Item Open Access Practicing Disbelief: Atheist Media in America from the Nineteenth Century to Today(2016) Chalfant, EricWhile the field of religious studies increasingly turns toward material culture as a counterbalance to understandings of religion that privilege questions of individual belief, theology, and text, influential histories of atheism in the West remain largely confined to the mode of intellectual history. This is understandable when atheism is commonly understood first-and-foremost as an idea about the nonexistence of God. But like religion, atheism is not a purely intellectual position; it is rooted in interpersonal emotional exchanges, material objects and media, and historically-contextual social communities.
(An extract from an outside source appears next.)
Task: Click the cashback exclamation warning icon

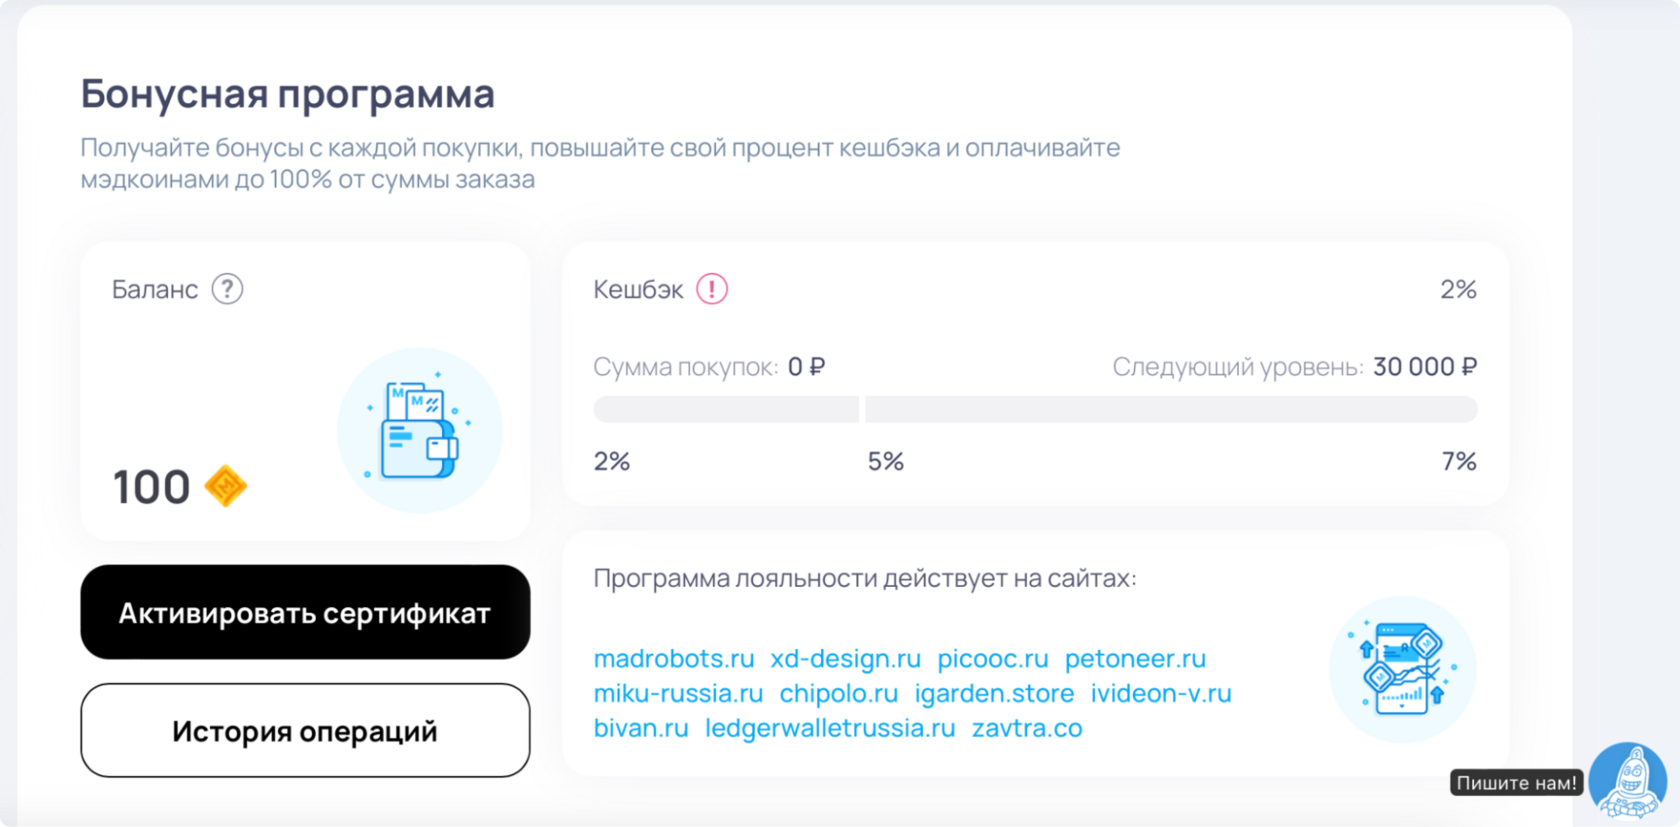Action: click(712, 289)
This dissertation uses tools from the materialist turns in both religious studies and media studies to explore the history of American atheism and its reliance on non-intellectual and non-rational forces. Drawing on theories of affect, visual culture, and aesthetics, it argues that atheism in America has always been more than an idea. In particular, it uses different media forms as lenses to examine the material bases of evolving forms of American disbelief from the 19th century to today. Using archival records of nineteenth-century print media and political cartoons, transcripts and audio-recordings of radio broadcasts during the mid-twentieth-century, and digital ethnography and discourse analysis on contemporary Internet platforms, this dissertation argues that American irreligion has often eschewed the rational in favor of emotional and material strategies for defining a collective identity. Each chapter highlights different metaphors that have been enabled by print, broadcast, and digital media – metaphors that American unbelievers have used to complicate the understanding of atheism as simply a set of beliefs about the nature of reality.